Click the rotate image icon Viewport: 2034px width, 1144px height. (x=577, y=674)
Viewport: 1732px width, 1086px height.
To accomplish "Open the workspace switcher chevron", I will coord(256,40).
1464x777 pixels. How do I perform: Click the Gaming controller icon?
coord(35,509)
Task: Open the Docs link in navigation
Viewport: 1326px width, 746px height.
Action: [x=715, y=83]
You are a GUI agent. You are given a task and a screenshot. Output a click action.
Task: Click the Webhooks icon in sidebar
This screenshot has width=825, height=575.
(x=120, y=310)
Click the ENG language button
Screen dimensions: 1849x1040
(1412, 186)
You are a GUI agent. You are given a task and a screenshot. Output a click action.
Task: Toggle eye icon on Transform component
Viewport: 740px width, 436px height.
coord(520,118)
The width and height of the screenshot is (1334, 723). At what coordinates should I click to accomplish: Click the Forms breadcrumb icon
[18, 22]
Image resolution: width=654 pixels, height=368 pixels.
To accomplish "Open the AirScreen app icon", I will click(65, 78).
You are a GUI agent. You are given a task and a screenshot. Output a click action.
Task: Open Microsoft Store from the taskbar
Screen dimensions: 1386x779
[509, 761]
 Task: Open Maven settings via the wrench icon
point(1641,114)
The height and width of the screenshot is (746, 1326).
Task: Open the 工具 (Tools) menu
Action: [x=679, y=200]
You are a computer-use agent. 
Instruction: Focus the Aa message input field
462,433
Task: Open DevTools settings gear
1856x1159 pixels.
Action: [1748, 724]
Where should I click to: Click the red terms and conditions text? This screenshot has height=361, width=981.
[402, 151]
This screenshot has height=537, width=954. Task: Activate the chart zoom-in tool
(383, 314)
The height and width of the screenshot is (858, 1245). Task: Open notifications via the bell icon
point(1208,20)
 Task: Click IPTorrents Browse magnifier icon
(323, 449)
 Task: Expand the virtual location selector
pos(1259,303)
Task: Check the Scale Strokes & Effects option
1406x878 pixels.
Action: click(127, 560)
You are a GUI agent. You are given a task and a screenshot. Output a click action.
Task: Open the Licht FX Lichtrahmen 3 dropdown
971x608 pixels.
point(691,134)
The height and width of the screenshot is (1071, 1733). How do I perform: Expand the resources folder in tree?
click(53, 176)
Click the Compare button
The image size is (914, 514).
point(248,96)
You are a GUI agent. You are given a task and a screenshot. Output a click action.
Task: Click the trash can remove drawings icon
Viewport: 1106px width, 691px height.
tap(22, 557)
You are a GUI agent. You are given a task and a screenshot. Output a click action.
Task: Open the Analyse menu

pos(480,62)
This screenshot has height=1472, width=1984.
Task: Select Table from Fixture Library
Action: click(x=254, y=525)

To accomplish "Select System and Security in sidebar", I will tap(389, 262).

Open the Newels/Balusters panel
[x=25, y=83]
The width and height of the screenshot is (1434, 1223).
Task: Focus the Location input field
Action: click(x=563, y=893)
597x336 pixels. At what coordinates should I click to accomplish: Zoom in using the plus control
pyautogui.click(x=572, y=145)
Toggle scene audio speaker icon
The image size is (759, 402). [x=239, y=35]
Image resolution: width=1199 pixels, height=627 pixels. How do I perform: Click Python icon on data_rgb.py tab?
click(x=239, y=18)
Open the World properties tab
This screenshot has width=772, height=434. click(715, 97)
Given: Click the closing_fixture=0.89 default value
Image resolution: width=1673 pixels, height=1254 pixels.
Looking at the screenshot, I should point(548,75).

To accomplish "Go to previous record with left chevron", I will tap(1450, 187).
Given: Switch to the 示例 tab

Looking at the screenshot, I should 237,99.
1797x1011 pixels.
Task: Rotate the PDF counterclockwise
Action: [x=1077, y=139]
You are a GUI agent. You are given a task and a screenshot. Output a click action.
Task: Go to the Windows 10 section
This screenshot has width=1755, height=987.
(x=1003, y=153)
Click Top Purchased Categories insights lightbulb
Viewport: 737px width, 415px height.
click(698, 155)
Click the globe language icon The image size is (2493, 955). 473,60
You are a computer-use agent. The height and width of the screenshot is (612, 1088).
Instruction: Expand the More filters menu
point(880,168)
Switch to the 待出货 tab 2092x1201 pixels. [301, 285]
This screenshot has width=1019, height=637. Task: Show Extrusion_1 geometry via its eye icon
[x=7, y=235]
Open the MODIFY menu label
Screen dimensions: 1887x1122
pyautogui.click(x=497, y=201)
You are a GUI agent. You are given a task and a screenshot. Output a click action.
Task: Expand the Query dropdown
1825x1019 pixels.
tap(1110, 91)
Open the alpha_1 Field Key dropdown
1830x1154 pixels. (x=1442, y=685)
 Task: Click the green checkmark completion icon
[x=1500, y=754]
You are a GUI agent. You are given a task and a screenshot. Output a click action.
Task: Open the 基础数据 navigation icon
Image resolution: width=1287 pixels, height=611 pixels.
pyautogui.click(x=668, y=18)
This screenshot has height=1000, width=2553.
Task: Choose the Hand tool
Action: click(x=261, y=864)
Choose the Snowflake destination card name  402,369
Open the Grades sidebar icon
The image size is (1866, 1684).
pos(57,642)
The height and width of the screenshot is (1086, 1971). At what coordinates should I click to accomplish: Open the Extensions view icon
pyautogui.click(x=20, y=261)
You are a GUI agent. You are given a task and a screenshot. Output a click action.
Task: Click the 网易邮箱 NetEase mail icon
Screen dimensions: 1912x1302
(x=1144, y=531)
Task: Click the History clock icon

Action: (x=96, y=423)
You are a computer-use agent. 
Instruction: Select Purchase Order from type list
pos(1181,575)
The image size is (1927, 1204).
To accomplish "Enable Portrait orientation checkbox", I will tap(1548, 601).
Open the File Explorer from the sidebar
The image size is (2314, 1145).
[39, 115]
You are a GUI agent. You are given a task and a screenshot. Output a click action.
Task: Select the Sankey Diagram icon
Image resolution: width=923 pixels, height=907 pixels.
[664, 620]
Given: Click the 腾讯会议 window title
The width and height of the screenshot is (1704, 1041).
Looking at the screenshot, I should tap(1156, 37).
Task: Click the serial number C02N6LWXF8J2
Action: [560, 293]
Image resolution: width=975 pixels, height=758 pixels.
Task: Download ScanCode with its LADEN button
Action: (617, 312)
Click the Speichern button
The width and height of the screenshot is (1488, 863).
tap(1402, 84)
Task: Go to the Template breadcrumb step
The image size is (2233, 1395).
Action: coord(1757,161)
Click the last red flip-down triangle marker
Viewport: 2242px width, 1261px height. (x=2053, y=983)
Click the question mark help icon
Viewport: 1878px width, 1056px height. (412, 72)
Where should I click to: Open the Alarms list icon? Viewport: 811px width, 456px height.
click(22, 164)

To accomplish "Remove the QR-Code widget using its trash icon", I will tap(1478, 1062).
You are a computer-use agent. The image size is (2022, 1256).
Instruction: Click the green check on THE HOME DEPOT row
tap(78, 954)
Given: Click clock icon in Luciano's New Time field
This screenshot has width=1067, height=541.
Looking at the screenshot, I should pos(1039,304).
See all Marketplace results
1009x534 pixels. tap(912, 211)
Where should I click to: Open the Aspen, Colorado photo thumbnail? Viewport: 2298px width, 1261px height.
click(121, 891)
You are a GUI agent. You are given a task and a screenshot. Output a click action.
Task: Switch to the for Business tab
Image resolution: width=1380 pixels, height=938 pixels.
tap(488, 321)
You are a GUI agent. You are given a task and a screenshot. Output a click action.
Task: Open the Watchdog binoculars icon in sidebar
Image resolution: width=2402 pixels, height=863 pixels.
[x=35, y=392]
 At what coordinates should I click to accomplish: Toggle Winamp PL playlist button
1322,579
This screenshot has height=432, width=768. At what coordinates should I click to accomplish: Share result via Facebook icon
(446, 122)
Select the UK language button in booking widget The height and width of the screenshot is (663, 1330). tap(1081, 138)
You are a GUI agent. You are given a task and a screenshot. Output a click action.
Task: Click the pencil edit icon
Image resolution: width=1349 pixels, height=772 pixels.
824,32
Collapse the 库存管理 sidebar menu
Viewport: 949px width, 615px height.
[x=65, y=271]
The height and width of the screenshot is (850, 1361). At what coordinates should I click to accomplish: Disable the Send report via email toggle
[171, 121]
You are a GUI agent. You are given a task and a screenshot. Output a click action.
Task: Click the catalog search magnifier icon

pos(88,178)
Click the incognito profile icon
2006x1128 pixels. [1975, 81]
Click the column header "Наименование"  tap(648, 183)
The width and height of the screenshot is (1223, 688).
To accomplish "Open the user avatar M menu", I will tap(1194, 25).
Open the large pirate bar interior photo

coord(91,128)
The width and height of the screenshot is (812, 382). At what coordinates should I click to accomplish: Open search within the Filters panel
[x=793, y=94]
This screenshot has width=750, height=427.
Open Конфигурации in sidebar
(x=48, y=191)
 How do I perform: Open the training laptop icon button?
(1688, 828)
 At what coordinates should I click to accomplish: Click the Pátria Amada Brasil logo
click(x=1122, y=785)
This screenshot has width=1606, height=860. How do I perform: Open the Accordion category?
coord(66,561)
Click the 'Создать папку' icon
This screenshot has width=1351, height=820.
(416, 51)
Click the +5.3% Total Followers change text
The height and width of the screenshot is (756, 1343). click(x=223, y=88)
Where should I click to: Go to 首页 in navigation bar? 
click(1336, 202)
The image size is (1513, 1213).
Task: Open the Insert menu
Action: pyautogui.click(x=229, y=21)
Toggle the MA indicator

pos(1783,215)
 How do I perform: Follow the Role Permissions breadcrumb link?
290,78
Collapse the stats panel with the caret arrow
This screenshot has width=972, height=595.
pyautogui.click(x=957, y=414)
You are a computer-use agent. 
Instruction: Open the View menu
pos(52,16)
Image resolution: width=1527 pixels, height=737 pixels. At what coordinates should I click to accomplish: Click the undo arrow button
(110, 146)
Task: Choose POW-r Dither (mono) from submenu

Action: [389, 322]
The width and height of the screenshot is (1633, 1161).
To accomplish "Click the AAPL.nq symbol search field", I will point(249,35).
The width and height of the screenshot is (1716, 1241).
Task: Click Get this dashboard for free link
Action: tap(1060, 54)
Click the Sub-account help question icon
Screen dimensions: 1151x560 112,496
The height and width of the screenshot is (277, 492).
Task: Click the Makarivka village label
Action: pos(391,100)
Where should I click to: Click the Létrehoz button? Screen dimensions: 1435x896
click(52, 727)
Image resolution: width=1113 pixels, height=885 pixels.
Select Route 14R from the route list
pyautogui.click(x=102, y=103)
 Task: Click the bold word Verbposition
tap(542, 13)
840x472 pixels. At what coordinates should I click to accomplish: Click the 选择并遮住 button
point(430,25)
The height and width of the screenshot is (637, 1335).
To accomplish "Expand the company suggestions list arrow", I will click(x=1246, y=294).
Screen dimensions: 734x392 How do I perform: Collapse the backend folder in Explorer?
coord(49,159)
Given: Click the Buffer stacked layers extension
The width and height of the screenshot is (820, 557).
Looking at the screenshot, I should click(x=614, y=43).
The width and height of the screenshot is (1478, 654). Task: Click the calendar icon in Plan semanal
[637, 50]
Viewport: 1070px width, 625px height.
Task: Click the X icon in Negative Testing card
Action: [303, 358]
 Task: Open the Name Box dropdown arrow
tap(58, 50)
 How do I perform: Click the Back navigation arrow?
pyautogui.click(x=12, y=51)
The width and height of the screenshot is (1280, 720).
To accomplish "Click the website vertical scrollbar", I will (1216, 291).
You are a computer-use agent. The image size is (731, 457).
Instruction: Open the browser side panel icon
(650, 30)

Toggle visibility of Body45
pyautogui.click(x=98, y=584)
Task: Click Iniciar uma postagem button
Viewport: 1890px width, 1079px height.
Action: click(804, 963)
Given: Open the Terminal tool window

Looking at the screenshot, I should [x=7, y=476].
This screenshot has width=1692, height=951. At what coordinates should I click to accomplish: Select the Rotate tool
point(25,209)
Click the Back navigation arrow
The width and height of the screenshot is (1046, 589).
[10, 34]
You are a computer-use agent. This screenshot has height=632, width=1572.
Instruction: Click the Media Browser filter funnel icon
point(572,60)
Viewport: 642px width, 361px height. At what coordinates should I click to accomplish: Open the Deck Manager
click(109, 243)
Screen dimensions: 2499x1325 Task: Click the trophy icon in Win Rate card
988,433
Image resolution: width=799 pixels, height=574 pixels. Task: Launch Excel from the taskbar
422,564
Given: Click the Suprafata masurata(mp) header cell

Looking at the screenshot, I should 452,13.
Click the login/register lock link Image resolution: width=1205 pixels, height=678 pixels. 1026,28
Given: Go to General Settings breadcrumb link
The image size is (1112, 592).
..............................
• Your goal: All lines in the listing above between the line with "Task: Open the Licht" and the line with "You are a computer-use agent. The height", inclusive, should be set down exactly, and no line outside that range.

• Task answer:
Task: Open the Licht FX Lichtrahmen 3 dropdown
971x608 pixels.
point(691,134)
The height and width of the screenshot is (1071, 1733). How do I perform: Expand the resources folder in tree?
click(53, 176)
Click the Compare button
The image size is (914, 514).
point(248,96)
You are a GUI agent. You are given a task and a screenshot. Output a click action.
Task: Click the trash can remove drawings icon
Viewport: 1106px width, 691px height.
tap(22, 557)
You are a GUI agent. You are given a task and a screenshot. Output a click action.
Task: Open the Analyse menu

pos(480,62)
This screenshot has height=1472, width=1984.
Task: Select Table from Fixture Library
Action: click(x=254, y=525)

To accomplish "Select System and Security in sidebar", I will tap(389, 262).

Open the Newels/Balusters panel
[x=25, y=83]
The width and height of the screenshot is (1434, 1223).
Task: Focus the Location input field
Action: click(x=563, y=893)
597x336 pixels. At what coordinates should I click to accomplish: Zoom in using the plus control
pyautogui.click(x=572, y=145)
Toggle scene audio speaker icon
The image size is (759, 402). [x=239, y=35]
Image resolution: width=1199 pixels, height=627 pixels. How do I perform: Click Python icon on data_rgb.py tab?
click(x=239, y=18)
Open the World properties tab
This screenshot has width=772, height=434. click(715, 97)
Given: Click the closing_fixture=0.89 default value
Image resolution: width=1673 pixels, height=1254 pixels.
Looking at the screenshot, I should point(548,75).

To accomplish "Go to previous record with left chevron", I will tap(1450, 187).
Given: Switch to the 示例 tab

Looking at the screenshot, I should 237,99.
1797x1011 pixels.
Task: Rotate the PDF counterclockwise
Action: [x=1077, y=139]
You are a GUI agent. You are given a task and a screenshot. Output a click action.
Task: Go to the Windows 10 section
This screenshot has width=1755, height=987.
(x=1003, y=153)
Click Top Purchased Categories insights lightbulb
Viewport: 737px width, 415px height.
click(698, 155)
Click the globe language icon The image size is (2493, 955). 473,60
You are a computer-use agent. The height and width of the screenshot is (612, 1088).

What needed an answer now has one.